WordNet
is a lexical database connecting English words/expressions to
categories representing their meanings. It can also be seen as an ontology for
natural language since the categories are connected by various kinds of
semantic links, e.g.
generalization, similar, exclusion, member, part
and
substance
.
To ease and guide knowledge re-use/sharing/retrieval/entering, I initialized the knowledge base (KB) of WebKB-2 with the content of WordNet 1.7 related to nouns: 108,000 nouns and 74,500 categories referred by nouns (in accordance with my lexical recommendations, I ignored information regarding verbs, adverbs and adjectives).
A first problem was that, although WordNet categories have intuitive
names (English nouns or nominal expressions),
they do not have intuitive identifiers
(the WordNet API mainly uses numbers).
Intuitive identifiers are mandatory for permitting people to read, write and
update knowledge statements in text files, i.e. outside the graphical interface
of a particular tool. This is a minimal requirement for knowledge sharing/re-use
and also greatly simplifies the development of knowledge-based tools.
Hence, I designed an algorithm to create intuitive
identifiers for WordNet categories based on their names.
This algorithm combines various heuristics I learnt from many trials. Although
the final version worked quite well, I still had to update a few generated
category identifiers manually. This algorithm is detailed below.
A second problem was that WordNet has a poorly structured top-level
and does not always classify categories according to distinctions that are
important for the use of these categories in knowledge representations.
To permit this use and some semantic checkings on it, I have inserted
WordNet top-level categories and some medium-level categories into a top-level
ontology synthesizing and complementing various other top-level ontologies.

※ ※ ※

• _Given instruction_
Reproduce the WordNet passage word for word from "A first problem" to "on their names.". The listing comes from a separate source.

• _Given material_
※ ※ ※

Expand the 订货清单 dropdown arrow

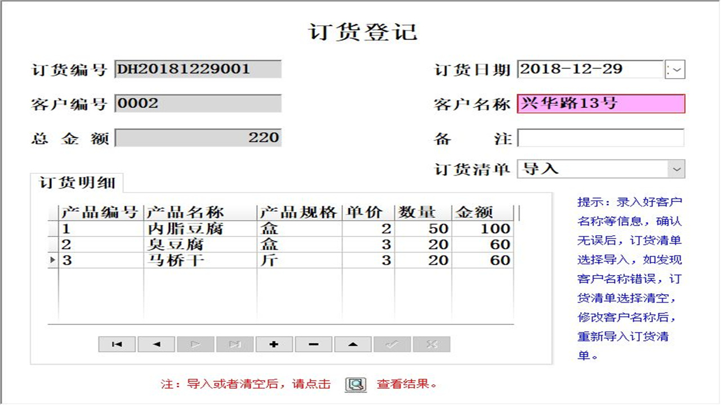point(678,169)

※ ※ ※

• _Solution to this task_
A first problem was that, although WordNet categories have intuitive
names (English nouns or nominal expressions),
they do not have intuitive identifiers
(the WordNet API mainly uses numbers).
Intuitive identifiers are mandatory for permitting people to read, write and
update knowledge statements in text files, i.e. outside the graphical interface
of a particular tool. This is a minimal requirement for knowledge sharing/re-use
and also greatly simplifies the development of knowledge-based tools.
Hence, I designed an algorithm to create intuitive
identifiers for WordNet categories based on their names.